"Tentative d'attentat" aux Champs-Elysées: une voiture contenant des explosifs percute un fourgon de gendarmerie

Un conducteur a percuté ce lundi, "a priori" volontairement, un fourgon de la gendarmerie sur la touristique avenue des Champs-Élysées à Paris, puis sa voiture a pris feu lors de l'impact, sans faire de victime, a-t-on appris de sources policières. 

Le véhicule contenait des armes mais aussi des explosifs, a déclaré le ministre français de l'Intérieur, Gérard Collomb, qui a parlé d'une "tentative d'attentat". "Une nouvelle fois les forces de sécurité en France ont été visées avec cette tentative d'attentat sur les Champs-Elysées", a-t-il dit lors d'une déclaration à la presse, non loin des lieux où s'est produit l'incident.

"Cette voiture contenait un certain nombre d'armes, d'explosifs permettant éventuellement de pouvoir faire sauter cette voiture", a-t-il ajouté. Il a précisé que le chauffeur de la voiture était mort. "Cela montre une fois de plus que le niveau de la menace en France est extrêmement élevé", a encore dit Gérard Collomb.

La section antiterroriste du parquet a été chargée de l'enquête.

Une arme a été trouvée sur le conducteur qui avait été extrait du véhicule par les forces de l'ordre, selon des sources concordantes.

Une équipe de démineurs était également sur place, selon la police.

Dans ce secteur, situé en plein cœur de la capitale française, un vaste périmètre de sécurité a été mis en place, la circulation a été bloquée par les autorités et la station de métro la plus proche a été fermée au public, a constaté une journaliste de l'AFP.

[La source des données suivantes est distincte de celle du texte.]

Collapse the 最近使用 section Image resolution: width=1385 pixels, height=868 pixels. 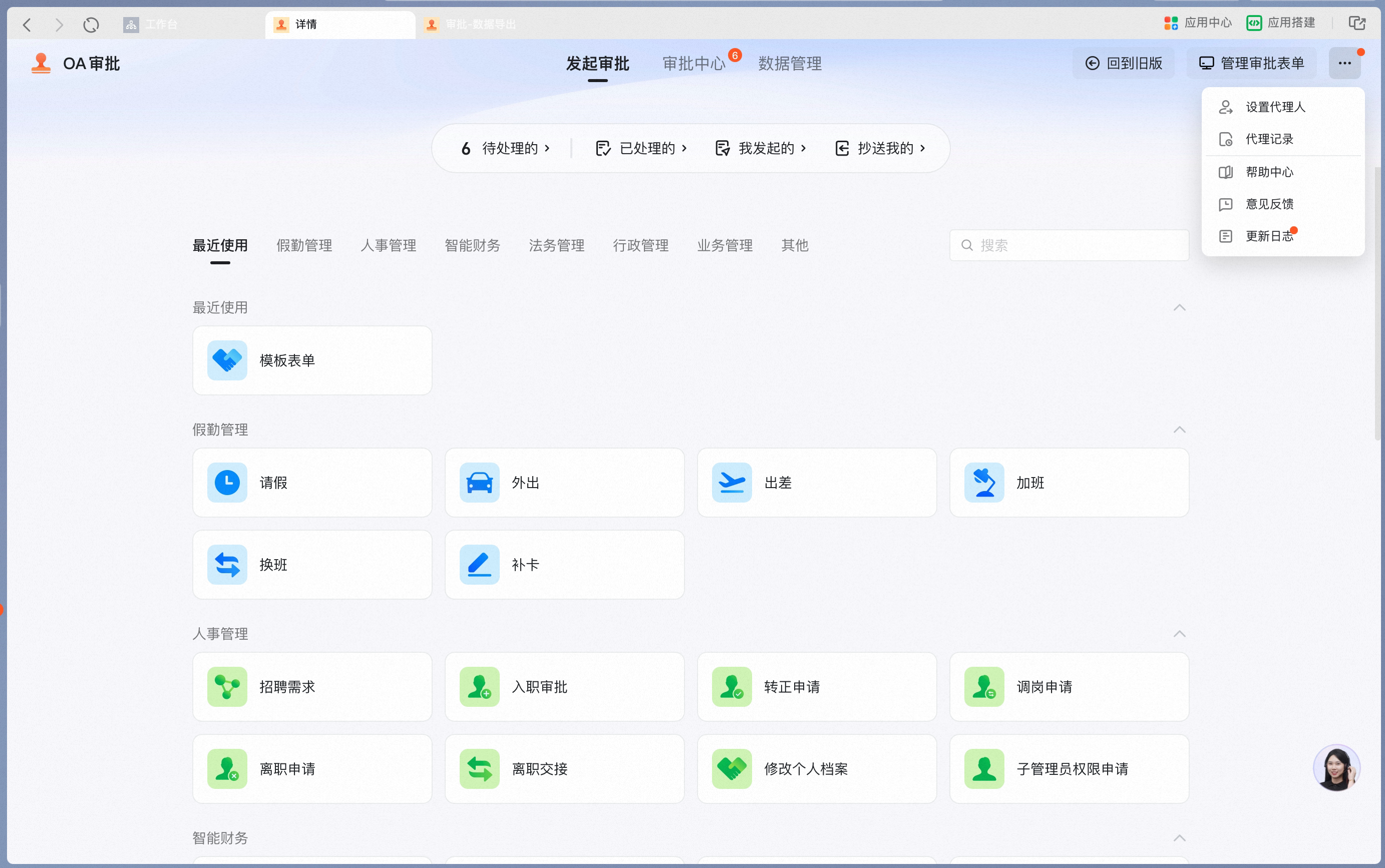[x=1179, y=308]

L'auteur de la tentative d'attentat était fiché depuis 2015 pour son appartenance à "la mouvance islamiste radicale", a-t-on appris de sources concordantes.

La famille de cet homme, âgé de 31 ans, était également connue pour faire partie de la mouvance "salafiste", a indiqué une source proche du dossier. L'attaquant n'était pas connu de la justice, selon une source policière.

 

Un policier français vérifie que l'assaillant ne porte pas de bombe (vidéo diffusée sur Twitter par le Daily Mail)

Paris à nouveau ciblée

Cet incident intervient moins de deux semaines après l'attaque d'un policier sur le parvis de Notre-Dame à Paris par un homme armé d'un marteau qui, blessé et arrêté, a revendiqué être un "soldat" du groupe jihadiste Etat islamique.

Les derniers attentats ayant touché la France ont ciblé les forces de l'ordre.

Le 20 avril au soir, un policier a été assassiné sur les Champs-Elysées, juste avant le premier tour de la présidentielle française, après des attaques qui ont visé des militaires, sans les tuer, au musée du Louvre et à l'aéroport d'Orly.

La France est la cible répétée du groupe EI depuis les attentats du 13 novembre 2015, qui ont fait 130 morts.